> _Records provided_
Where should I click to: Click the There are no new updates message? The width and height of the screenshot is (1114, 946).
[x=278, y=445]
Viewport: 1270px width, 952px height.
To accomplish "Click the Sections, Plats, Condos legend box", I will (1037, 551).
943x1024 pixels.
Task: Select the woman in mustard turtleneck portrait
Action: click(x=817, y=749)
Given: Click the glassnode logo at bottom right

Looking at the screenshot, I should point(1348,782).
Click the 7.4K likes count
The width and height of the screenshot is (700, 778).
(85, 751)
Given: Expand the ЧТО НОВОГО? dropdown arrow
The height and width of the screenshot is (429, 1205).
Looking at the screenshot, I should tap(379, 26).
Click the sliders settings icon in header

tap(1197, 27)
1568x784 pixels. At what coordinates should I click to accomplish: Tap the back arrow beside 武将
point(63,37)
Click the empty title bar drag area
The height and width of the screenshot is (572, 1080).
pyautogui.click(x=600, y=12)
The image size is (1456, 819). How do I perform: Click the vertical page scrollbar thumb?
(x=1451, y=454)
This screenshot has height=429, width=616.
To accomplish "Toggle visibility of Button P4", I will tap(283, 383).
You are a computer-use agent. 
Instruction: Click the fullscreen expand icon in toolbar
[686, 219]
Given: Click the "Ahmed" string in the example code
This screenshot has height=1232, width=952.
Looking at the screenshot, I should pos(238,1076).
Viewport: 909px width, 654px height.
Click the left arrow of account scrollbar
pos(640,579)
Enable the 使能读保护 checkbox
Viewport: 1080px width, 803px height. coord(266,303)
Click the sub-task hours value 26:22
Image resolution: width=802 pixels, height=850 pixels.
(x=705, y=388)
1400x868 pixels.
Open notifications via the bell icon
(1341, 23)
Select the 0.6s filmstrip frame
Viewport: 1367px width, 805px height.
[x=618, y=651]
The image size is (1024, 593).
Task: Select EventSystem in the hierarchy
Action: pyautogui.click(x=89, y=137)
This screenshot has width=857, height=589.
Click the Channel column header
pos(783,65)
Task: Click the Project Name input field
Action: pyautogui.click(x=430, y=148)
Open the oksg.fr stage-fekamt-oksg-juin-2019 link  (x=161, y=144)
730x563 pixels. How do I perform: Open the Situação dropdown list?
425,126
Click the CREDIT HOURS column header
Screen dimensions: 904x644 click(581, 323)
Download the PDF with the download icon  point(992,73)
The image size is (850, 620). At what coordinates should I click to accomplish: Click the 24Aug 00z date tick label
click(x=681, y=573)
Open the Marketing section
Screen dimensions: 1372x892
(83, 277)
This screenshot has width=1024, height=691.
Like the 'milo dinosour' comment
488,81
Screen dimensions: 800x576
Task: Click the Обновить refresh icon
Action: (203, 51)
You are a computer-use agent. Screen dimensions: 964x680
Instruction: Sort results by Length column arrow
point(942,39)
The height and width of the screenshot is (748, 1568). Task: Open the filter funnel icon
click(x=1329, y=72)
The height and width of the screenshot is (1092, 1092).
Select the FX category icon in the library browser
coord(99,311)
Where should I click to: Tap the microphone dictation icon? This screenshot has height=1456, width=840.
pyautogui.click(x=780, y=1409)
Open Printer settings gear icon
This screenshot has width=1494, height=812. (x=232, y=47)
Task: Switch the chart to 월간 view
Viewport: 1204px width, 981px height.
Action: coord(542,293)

> _Exercise prompt_
Could you reproduce all of the data above, character for character, keeping every line as it is?

> _Answer to this exercise_
Where should I click to: Click the There are no new updates message? The width and height of the screenshot is (1114, 946).
[x=278, y=445]
Viewport: 1270px width, 952px height.
To accomplish "Click the Sections, Plats, Condos legend box", I will (1037, 551).
943x1024 pixels.
Task: Select the woman in mustard turtleneck portrait
Action: click(x=817, y=749)
Given: Click the glassnode logo at bottom right

Looking at the screenshot, I should point(1348,782).
Click the 7.4K likes count
The width and height of the screenshot is (700, 778).
(85, 751)
Given: Expand the ЧТО НОВОГО? dropdown arrow
The height and width of the screenshot is (429, 1205).
Looking at the screenshot, I should tap(379, 26).
Click the sliders settings icon in header

tap(1197, 27)
1568x784 pixels. At what coordinates should I click to accomplish: Tap the back arrow beside 武将
point(63,37)
Click the empty title bar drag area
The height and width of the screenshot is (572, 1080).
pyautogui.click(x=600, y=12)
The image size is (1456, 819). How do I perform: Click the vertical page scrollbar thumb?
(x=1451, y=454)
This screenshot has height=429, width=616.
To accomplish "Toggle visibility of Button P4", I will tap(283, 383).
You are a computer-use agent. 
Instruction: Click the fullscreen expand icon in toolbar
[686, 219]
Given: Click the "Ahmed" string in the example code
This screenshot has height=1232, width=952.
Looking at the screenshot, I should pos(238,1076).
Viewport: 909px width, 654px height.
Click the left arrow of account scrollbar
pos(640,579)
Enable the 使能读保护 checkbox
Viewport: 1080px width, 803px height. coord(266,303)
Click the sub-task hours value 26:22
Image resolution: width=802 pixels, height=850 pixels.
(x=705, y=388)
1400x868 pixels.
Open notifications via the bell icon
(1341, 23)
Select the 0.6s filmstrip frame
Viewport: 1367px width, 805px height.
[x=618, y=651]
The image size is (1024, 593).
Task: Select EventSystem in the hierarchy
Action: pyautogui.click(x=89, y=137)
This screenshot has width=857, height=589.
Click the Channel column header
pos(783,65)
Task: Click the Project Name input field
Action: pyautogui.click(x=430, y=148)
Open the oksg.fr stage-fekamt-oksg-juin-2019 link  (x=161, y=144)
730x563 pixels. How do I perform: Open the Situação dropdown list?
425,126
Click the CREDIT HOURS column header
Screen dimensions: 904x644 click(581, 323)
Download the PDF with the download icon  point(992,73)
The image size is (850, 620). At what coordinates should I click to accomplish: Click the 24Aug 00z date tick label
click(x=681, y=573)
Open the Marketing section
Screen dimensions: 1372x892
(83, 277)
This screenshot has width=1024, height=691.
Like the 'milo dinosour' comment
488,81
Screen dimensions: 800x576
Task: Click the Обновить refresh icon
Action: (203, 51)
You are a computer-use agent. Screen dimensions: 964x680
Instruction: Sort results by Length column arrow
point(942,39)
The height and width of the screenshot is (748, 1568). Task: Open the filter funnel icon
click(x=1329, y=72)
The height and width of the screenshot is (1092, 1092).
Select the FX category icon in the library browser
coord(99,311)
Where should I click to: Tap the microphone dictation icon? This screenshot has height=1456, width=840.
pyautogui.click(x=780, y=1409)
Open Printer settings gear icon
This screenshot has width=1494, height=812. (x=232, y=47)
Task: Switch the chart to 월간 view
Viewport: 1204px width, 981px height.
Action: coord(542,293)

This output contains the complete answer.